AI features are increasingly enabled by default in enterprise SaaS, often without explicit admin consent or adequate lead time, creating governance, security, and legal risks.

The central premise is that default-on is a governance choice; vendors that prioritize governance and transparent risk communication will earn renewal trust.

A practical remedy is for vendors to ship AI features off by default, paired with structured admin notifications, a published risk matrix aligned with standards (SOC 2, ISO 27001, wiretap considerations), ready-to-use training materials, and a longer evaluation window measured in weeks.

Operational burden includes more support tickets, change fatigue, and productivity drag on IT and security teams when features roll out without clear evaluation windows.

CIOs and CISOs should assume the next AI feature will be on by default, conduct recurring tenant configuration reviews, document default-on incidents, and weave governance into renewal decisions to preserve trust and control.

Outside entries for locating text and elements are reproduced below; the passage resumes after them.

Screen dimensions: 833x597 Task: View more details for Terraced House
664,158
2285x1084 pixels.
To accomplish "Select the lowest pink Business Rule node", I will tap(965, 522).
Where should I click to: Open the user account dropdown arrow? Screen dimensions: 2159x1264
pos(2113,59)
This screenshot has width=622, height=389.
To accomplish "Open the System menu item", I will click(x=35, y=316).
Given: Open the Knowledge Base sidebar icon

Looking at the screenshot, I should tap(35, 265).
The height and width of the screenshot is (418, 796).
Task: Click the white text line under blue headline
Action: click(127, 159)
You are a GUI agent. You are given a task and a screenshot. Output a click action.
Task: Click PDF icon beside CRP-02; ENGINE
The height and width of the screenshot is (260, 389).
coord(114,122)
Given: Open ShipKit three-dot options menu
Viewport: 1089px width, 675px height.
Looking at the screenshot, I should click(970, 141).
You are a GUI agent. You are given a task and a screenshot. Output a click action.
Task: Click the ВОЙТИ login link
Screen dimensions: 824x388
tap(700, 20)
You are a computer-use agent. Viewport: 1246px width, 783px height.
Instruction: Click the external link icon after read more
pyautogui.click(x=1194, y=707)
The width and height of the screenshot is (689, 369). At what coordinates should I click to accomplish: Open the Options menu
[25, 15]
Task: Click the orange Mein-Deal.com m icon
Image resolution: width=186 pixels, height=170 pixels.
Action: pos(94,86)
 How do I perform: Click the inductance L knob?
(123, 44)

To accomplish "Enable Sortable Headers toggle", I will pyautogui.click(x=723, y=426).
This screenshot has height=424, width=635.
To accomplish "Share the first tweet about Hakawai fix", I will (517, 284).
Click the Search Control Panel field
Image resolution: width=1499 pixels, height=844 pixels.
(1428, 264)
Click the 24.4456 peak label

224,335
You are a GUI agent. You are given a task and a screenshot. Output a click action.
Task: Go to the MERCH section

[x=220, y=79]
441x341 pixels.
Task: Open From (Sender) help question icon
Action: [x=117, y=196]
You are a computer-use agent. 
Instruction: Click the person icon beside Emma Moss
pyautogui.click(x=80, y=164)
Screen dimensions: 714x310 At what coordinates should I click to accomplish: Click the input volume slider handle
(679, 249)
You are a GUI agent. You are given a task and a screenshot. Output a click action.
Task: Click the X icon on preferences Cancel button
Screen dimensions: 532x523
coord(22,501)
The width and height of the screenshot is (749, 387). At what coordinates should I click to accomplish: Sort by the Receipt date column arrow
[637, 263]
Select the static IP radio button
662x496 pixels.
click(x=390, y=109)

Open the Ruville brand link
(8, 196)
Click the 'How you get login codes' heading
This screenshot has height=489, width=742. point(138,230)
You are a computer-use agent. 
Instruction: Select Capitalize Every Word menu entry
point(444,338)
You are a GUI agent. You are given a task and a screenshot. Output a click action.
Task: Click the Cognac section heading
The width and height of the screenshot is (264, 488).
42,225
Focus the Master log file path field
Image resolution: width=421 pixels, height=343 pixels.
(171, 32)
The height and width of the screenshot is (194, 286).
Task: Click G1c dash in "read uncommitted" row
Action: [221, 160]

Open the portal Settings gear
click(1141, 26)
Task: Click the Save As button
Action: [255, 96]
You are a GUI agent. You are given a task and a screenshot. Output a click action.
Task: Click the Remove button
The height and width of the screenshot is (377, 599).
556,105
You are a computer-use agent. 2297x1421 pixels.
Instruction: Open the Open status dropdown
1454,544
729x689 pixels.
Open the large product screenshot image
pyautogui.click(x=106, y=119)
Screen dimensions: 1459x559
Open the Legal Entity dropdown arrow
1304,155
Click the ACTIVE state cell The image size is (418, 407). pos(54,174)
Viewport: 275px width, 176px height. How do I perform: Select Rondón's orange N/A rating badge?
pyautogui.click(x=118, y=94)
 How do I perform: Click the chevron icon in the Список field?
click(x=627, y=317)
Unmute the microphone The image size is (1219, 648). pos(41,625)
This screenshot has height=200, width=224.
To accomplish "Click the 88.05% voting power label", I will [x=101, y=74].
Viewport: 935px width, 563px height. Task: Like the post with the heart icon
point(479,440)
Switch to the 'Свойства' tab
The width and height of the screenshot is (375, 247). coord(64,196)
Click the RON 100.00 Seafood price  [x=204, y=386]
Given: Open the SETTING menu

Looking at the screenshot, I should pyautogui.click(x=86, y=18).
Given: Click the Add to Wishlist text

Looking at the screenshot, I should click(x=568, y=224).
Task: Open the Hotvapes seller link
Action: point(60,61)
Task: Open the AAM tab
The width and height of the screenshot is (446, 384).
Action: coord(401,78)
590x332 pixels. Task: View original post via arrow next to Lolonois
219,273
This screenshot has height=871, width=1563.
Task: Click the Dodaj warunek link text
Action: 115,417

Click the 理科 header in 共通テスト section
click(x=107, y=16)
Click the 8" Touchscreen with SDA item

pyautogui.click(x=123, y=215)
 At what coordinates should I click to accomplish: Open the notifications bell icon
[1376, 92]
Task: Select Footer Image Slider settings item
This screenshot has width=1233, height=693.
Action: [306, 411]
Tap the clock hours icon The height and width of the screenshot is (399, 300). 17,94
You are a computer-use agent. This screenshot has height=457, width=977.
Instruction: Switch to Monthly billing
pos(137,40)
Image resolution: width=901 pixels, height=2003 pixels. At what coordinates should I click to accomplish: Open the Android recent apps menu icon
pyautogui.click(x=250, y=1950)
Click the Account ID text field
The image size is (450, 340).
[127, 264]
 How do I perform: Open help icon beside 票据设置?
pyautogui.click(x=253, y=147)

Examples from major vendors show varied default behaviors: Zoom auto-enables AI Companion; Microsoft 365 Copilot is on by default for admin users and Windows devices install Copilot by default; Google Workspace Intelligence defaults to on across data sources; OpenAI ships ChatGPT Enterprise with apps/connectors off by default while ChatGPT Business has apps on by default.

Default-on settings raise legal concerns, including two-party consent for recordings, data residency, retention, wiretap compliance, data sprawl, and e-discovery exposure.

Notification mechanisms for new AI features are fragmented and often insufficient for timely governance; admins may miss updates, and training materials are rarely ready for workforce rollout.